PROBLEM TO WORK ON: From the first line to the last, give the records again exactly and skip the pictures.

DATA SHOWN:
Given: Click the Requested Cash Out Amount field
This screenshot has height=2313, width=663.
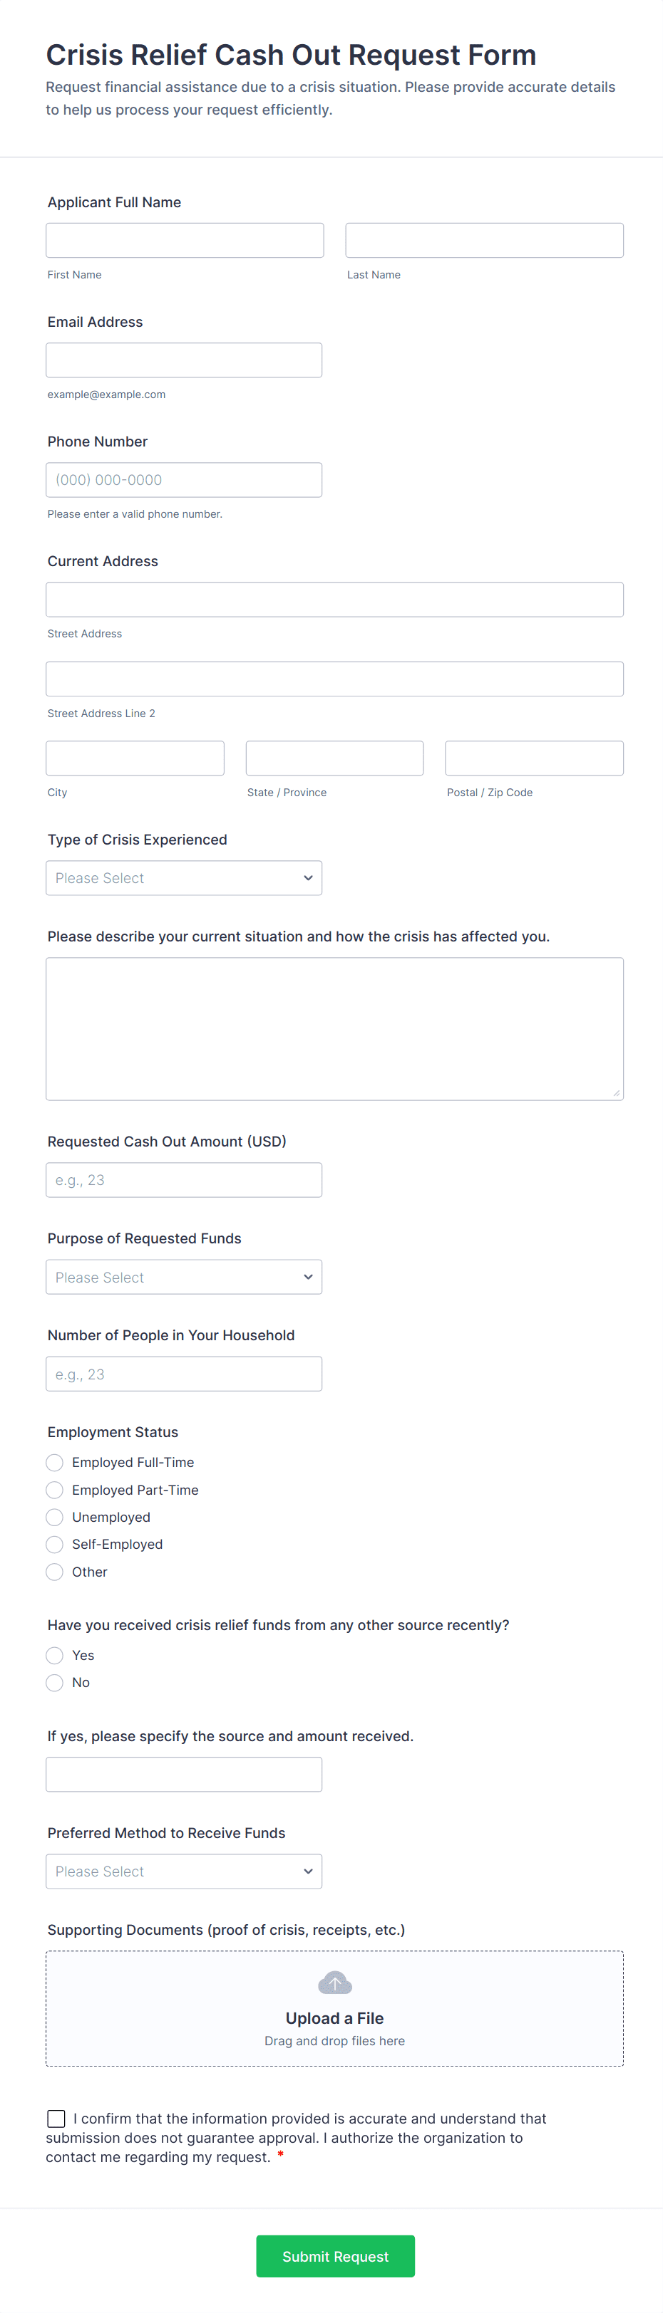Looking at the screenshot, I should [184, 1180].
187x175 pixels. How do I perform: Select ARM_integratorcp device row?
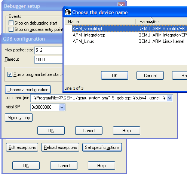[x=130, y=35]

COMPLETED TASK:
Given: Click the Requested Cash Out Amount field
This screenshot has height=2313, width=663.
Looking at the screenshot, I should [184, 1180].
187x175 pixels. How do I perform: Select ARM_integratorcp device row?
[x=130, y=35]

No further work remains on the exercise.